On the Integrations Page you will see the Logs plugin available if the previous steps were successful. If you do not see the plugin, see Troubleshooting.

Select the Logs plugin to open the configuration menu in the UI, and enable the plugin.

You should soon see the logs metrics reported to your dashboard.

Metrics and Tags

The table below lists each of the metrics gathered from the status endpoint.

Default Metrics

Tag Namespace Description
logs.lines_total The total number of lines that were detected.
logs.lines_forwarded The total number of lines that passed all rules and were applied for submission.
logs.bytes_forwarded The total amount of bytes that were applied for submission.
logs.lines_skipped The total number of lines that were filtered out by some rules and thus were not applied for submission.
logs.lines_failed The total number of lines for which submission has failed.
logs.bytes_failed The total amount of bytes for which submission has failed.
logs.lines_succeeded The total number of lines for which submission has succeeded.
logs.bytes_succeeded The total amount of bytes for which submission has succeeded.
logs.attempts_total The total number of logs submission attempts.
logs.failed_attempts_total The total number of failed logs submission attempts.

The general rule for lines counters can be described using the following equations:

lines_total = lines_forwarded + lines_skipped
lines_forwarded = lines_succeeded + lines_failed

NOTE: Occasionally the above equations may not be satisfied which occurs typically when the values were taken after taking the lines submission attempt but before it has completed (ie. succeeded or failed).

Default Metric Tags

All Logs metrics are tagged with hostname.

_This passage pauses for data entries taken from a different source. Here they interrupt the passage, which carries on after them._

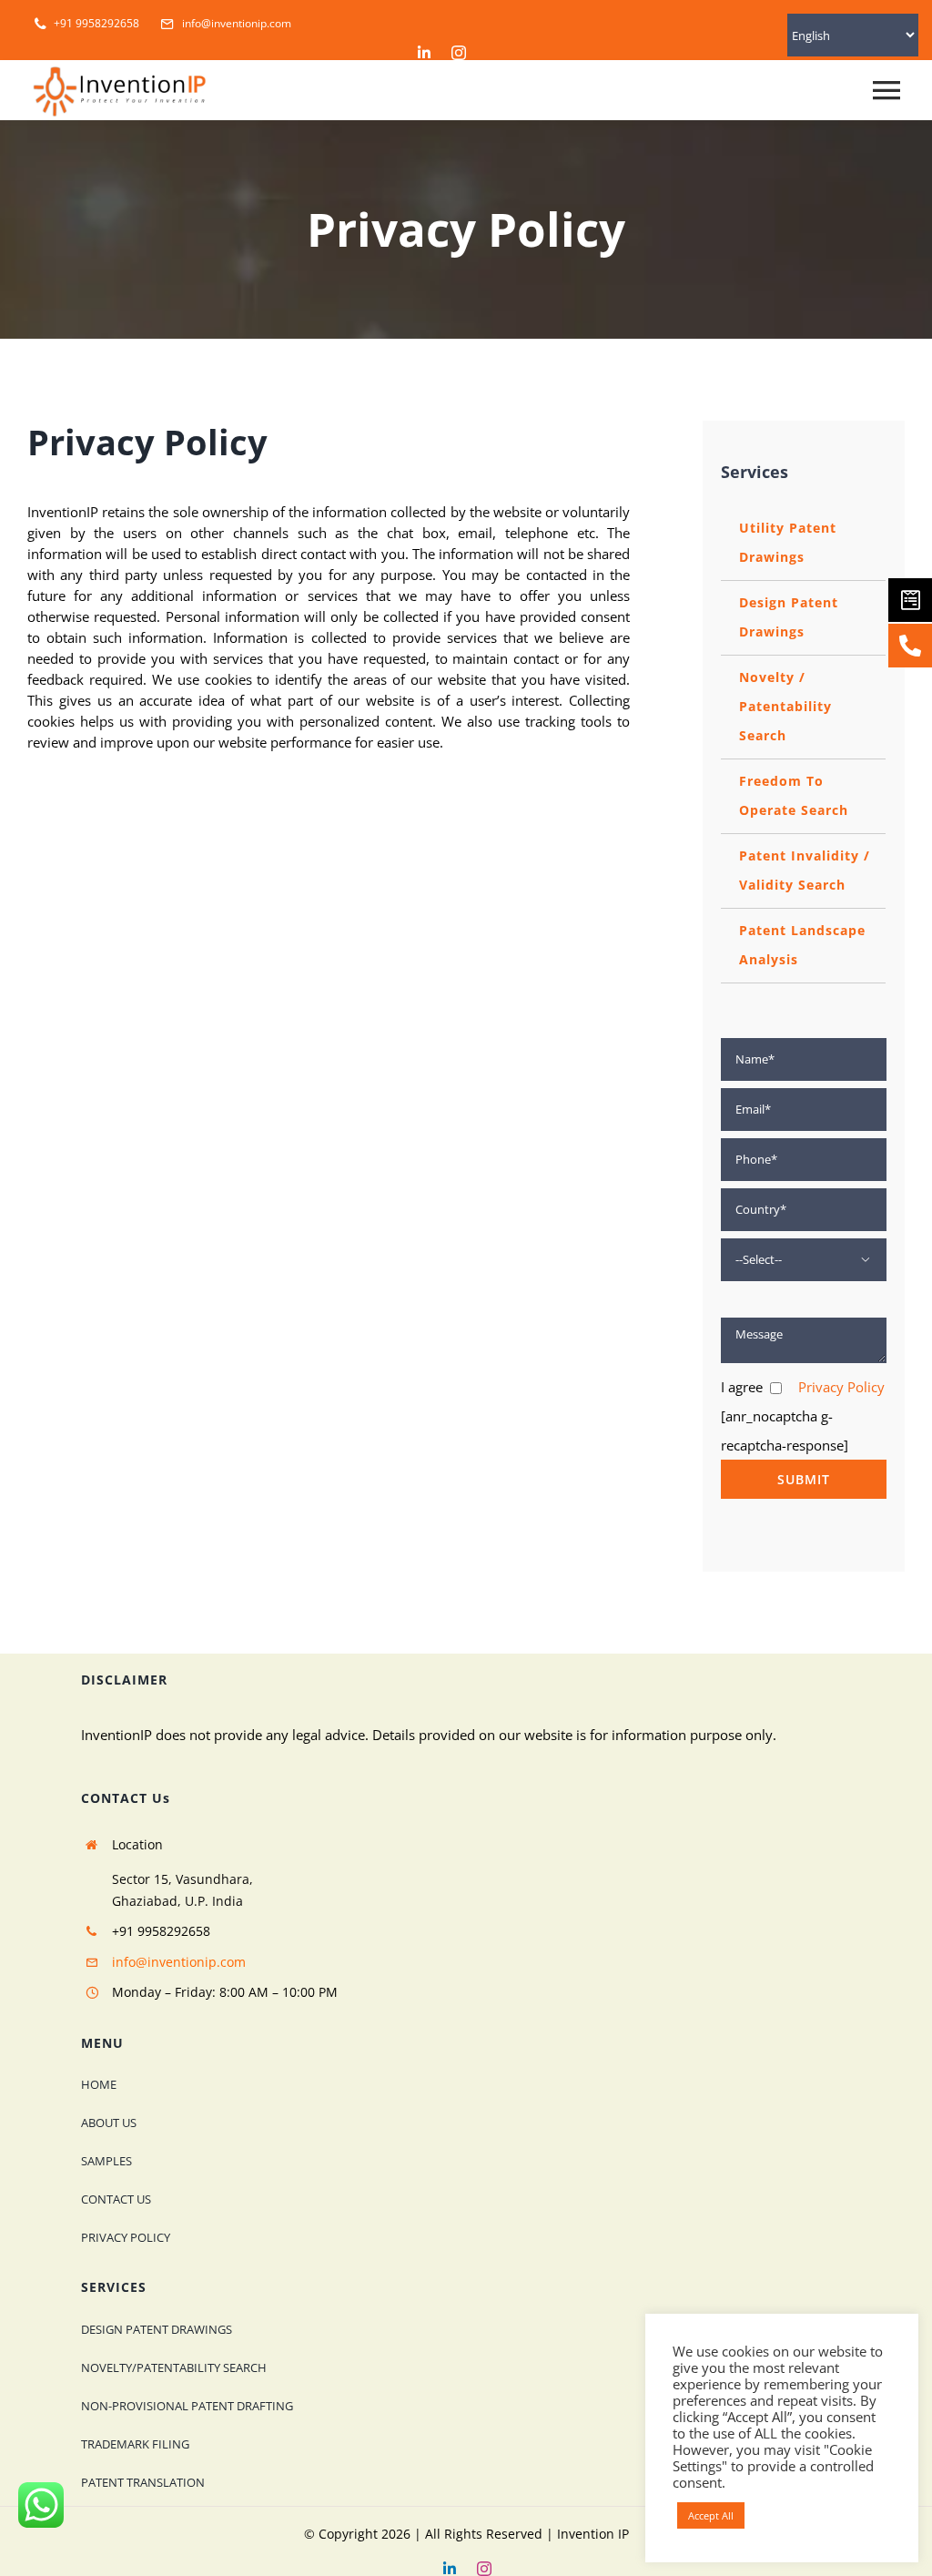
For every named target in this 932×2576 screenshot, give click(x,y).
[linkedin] (424, 53)
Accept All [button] (711, 2515)
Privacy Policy (841, 1387)
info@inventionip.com (179, 1961)
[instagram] (458, 53)
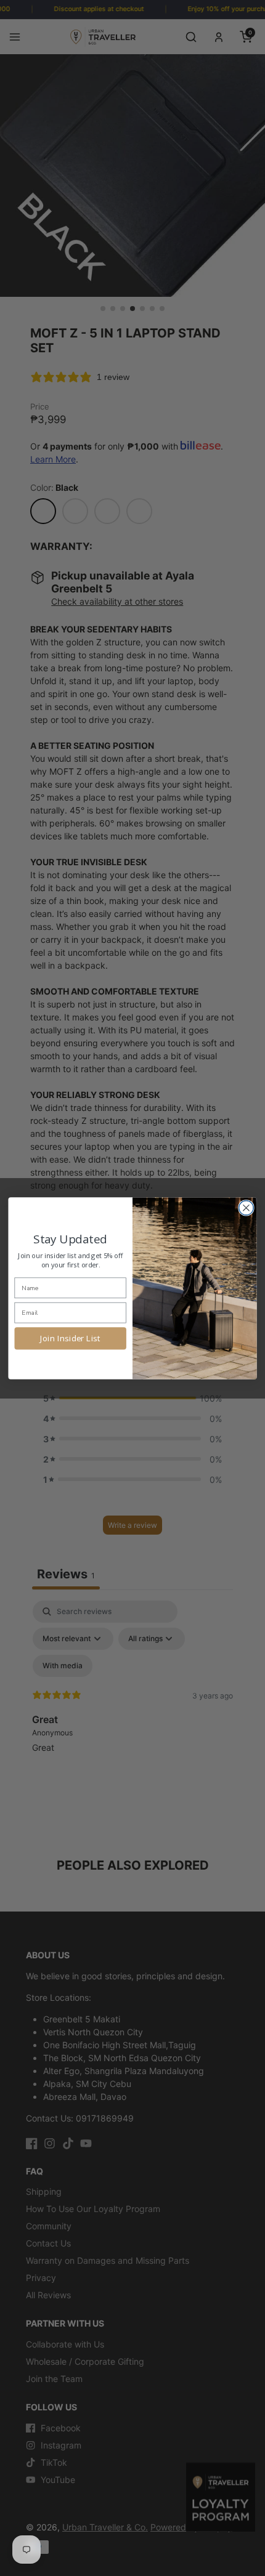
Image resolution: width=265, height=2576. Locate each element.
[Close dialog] (246, 1207)
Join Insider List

Instead of using this tag we recommend using the @host alias. If dynamic metrics are used (see exemplary task file provided with the plugin), then server name or hostname and port from logs will be added as a tag.

Troubleshooting

Too many open files

When the collector stops forwarding lines and in SolarWinds Snap Agent logs (typically located in /var/log/SolarWinds/Snap/swisnapd.log) you notice errors like this:

ERRO[2019-04-18T13:35:30-04:00] time="2019-04-18T13:35:30-04:00" level=error msg="follower error" error="too many open files" self-skip-logs-collector= submodule=remote_syslog _module=plugin-exec io=stderr plugin=logs

it means your OS limits have to be leveraged to handle monitoring of all the requested files. You can determine the maximum number of inotify (an underlying files watcher) instances that can be created using:

cat /proc/sys/fs/inotify/max_user_instances

and then increase this limit using:

echo VALUE >> /proc/sys/fs/inotify/max_user_instances

where VALUE is greater than the present setting.

When you confirm that the limits are met and the logs collector/forwarder works as expected you should apply this new value permanently by adding the following to /etc/sysctl.conf:

fs.inotify.max_user_instances = VALUE